Those who do not remember the past are doomed to relive its failures.
FIRREA, and to a certain degree USPAP, came about due to the failures, within the banking and appraisal systems, that lead to the S&L Bailout of ‘80s.
Definitions that we use today for client, intended user, confidentiality and, “scope of work” were among several terms that were debated and defined during that time period. These definitions evolved out of past failures. They are the way they are, and the ordering systems we use today exist because the prior versions were failures. Prior to the S&L bailout a borrower or property owner could order an appraisal, determine the scope of work and have the final report delivered to a bank, on a single piece of paper. The bank would use the single-page appraisal for lending purposes.

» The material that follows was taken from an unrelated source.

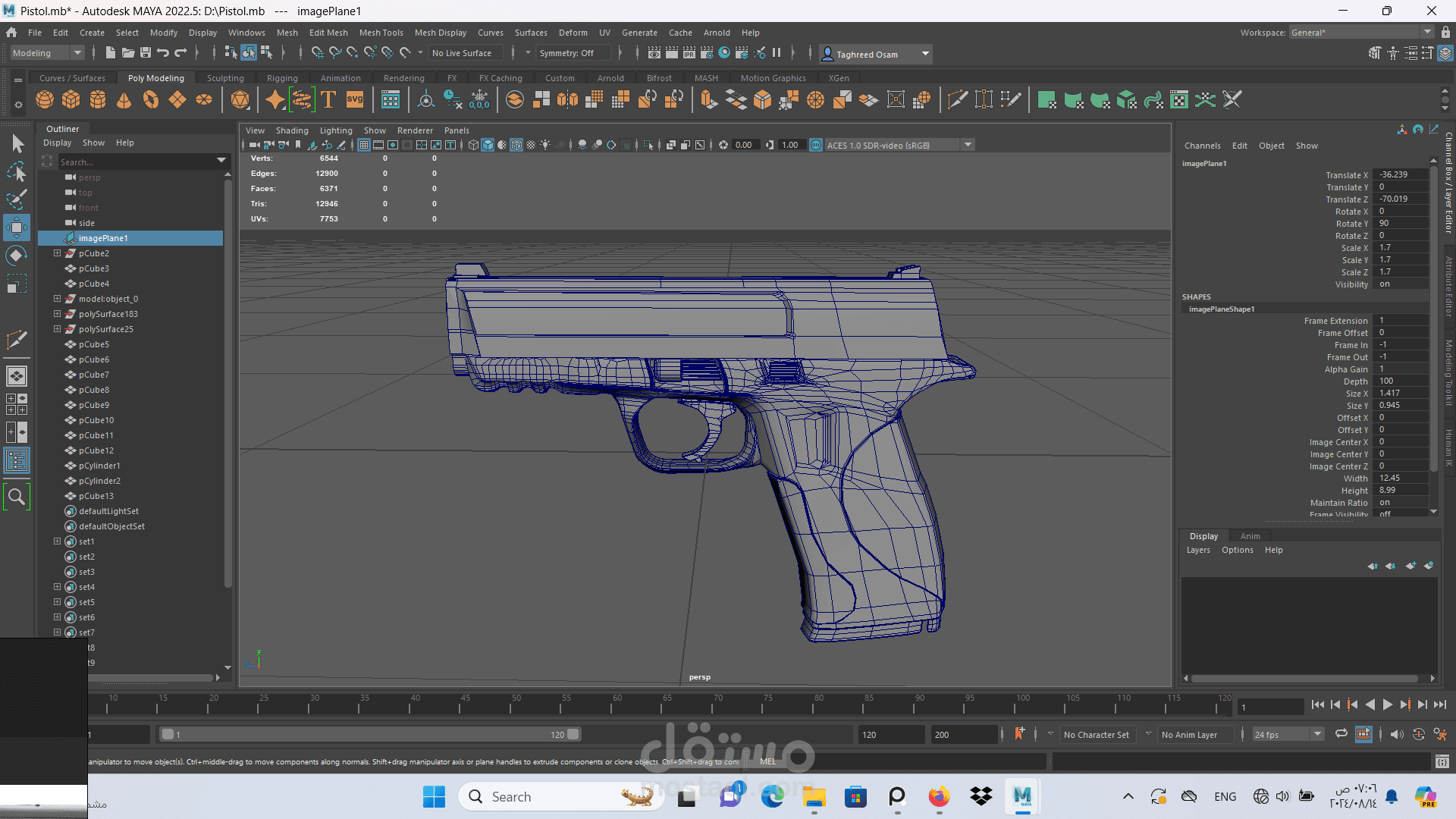Click the polygon cone shelf icon
1456x819 pixels.
[x=124, y=100]
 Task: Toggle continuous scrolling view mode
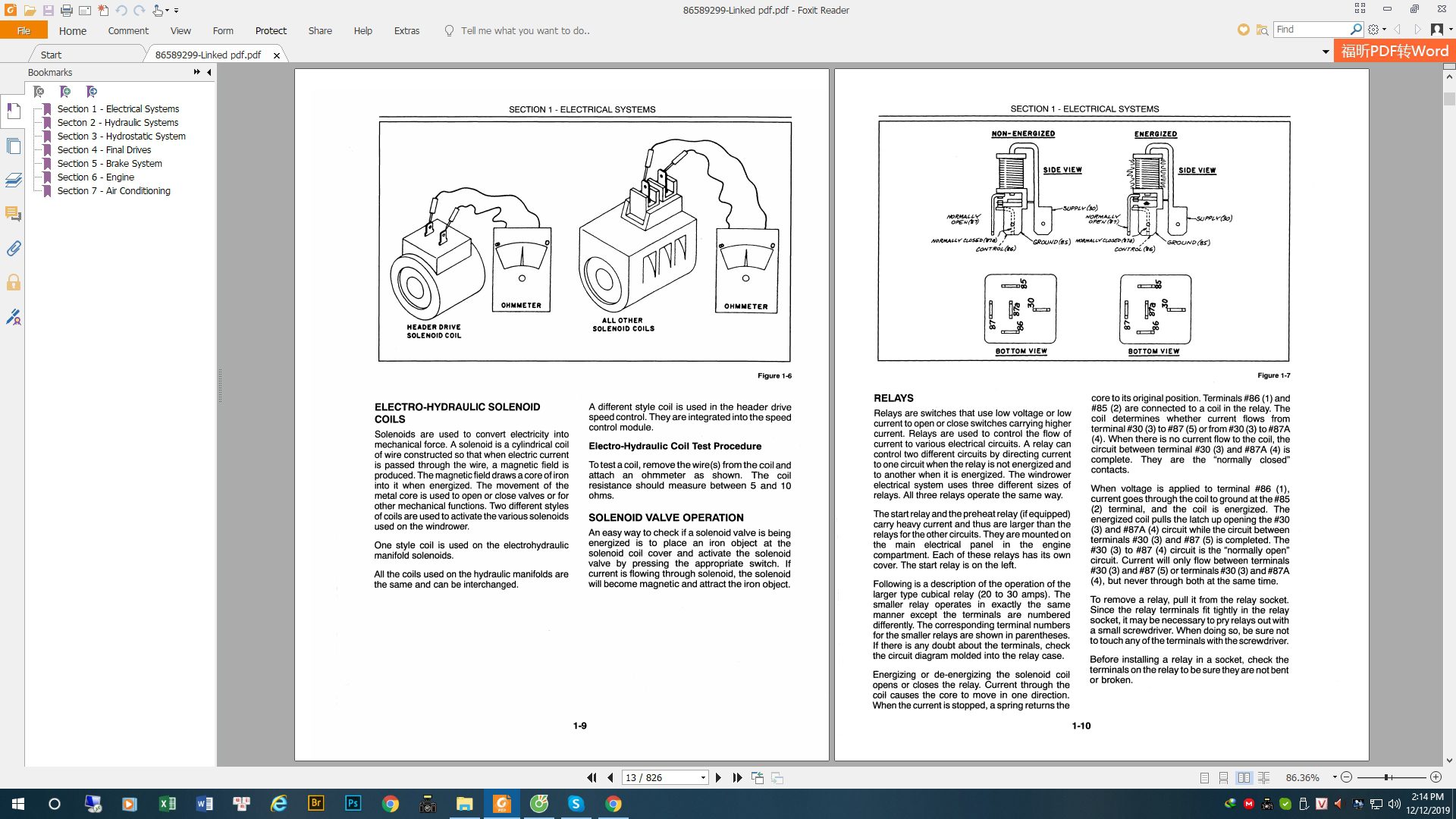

Needless to say, some failures popped up with this process.
One of the more famous examples that was cited during the creation of FIRREA is that of an appraisal in West Texas.
The property owner hired an appraiser to provide an appraisal on his 5,000 acre parcel. The owner told the appraiser of his plans for a massive residential subdivision (think Sun City) with thousands of residential lots, golf course, recreational facilities, etc.. He asked the appraiser to tell him what the property would be worth when there were roads, water, sewer and electricity servicing the 5,000 acres.
The appraisal was completed and the property owner took it to a large bank in Phoenix. The bank read the appraisal and loaned millions, secured by a lien against the property. The owner/borrower picked up his check, thanked the bank, headed to the airport, and left the country, never to be seen again.
The loan went into default and sold at the foreclosure auction for pennies on the dollar. The bank lost millions and wanted their pound of flesh from the appraiser – the only person still around.
The appraiser’s retort:
I prepared the appraisal for the property owner, using the owner’s criteria, didn’t you read the appraisal comment addendum? The appraisal was based on “IF” the subject property had roads, water, sewer, etc. I didn’t say that it did have these components.
The property was miles from a paved road, had no electricity, water, or sewer systems. It was range land suitable for cattle ranching, not a residential subdivision. The actual value of the property was millions less than the theoretical value with improvements.
Because the bank was not the client, it was not aware of a) the instructions issued to the appraiser, b) the assignment conditions, c) the agreed upon scope of work, d) the amount of information that would be included or excluded from the report, nor e) the limitations or, g) assumptions. In short – the bank was out of the loop and was lending blind.
Stories like this are why we have special definitions of “client,”“confidentiality,”“intended use” and, most importantly that lenders are prohibited from relying upon an appraisal ordered by a borrower or their agent. As a safety feature, when it comes to bank lending, the bank must be the “client,” the entity that is fully aware of the instructions issued to the appraiser. This way, everyone who was not present at the meeting of the minds, between the appraiser and the client, are forewarned that the appraisal might have assignment conditions that are unknown to readers of the report. Anyone that is not the client should not rely on the report information and conclusions, since they do not know the circumstances behind their formulation. A report created without the lender being “present” is too risky to be used for lending purposes. Good banks and regulators know this.
So here we are today, special interest groups trying to change the definition of “client” “intended user” what is confidential information and, who may issue instructions to the appraiser. If the user of the report isn’t present when there is a meeting of the minds between the appraiser and their client, then to be safe, a reader must question the appraisal process and conclusions. It’s a “Banking Safety and Soundness” thing. Making changes to “client” “confidentiality” or intended users is risky. This is also why all appraisals must be reviewed prior to a lender approving a loan on the property. President Reagan one said “Trust but verify.” The same should be said for all appraisals. Keep the current definitions, review appraisals and stop trying to make things easier for non-clients.
The retaining of “institutional memory” is a good thing. It helps prevent those who do not remember the past from reliving its failures.
I’m trying to keep you safe out there.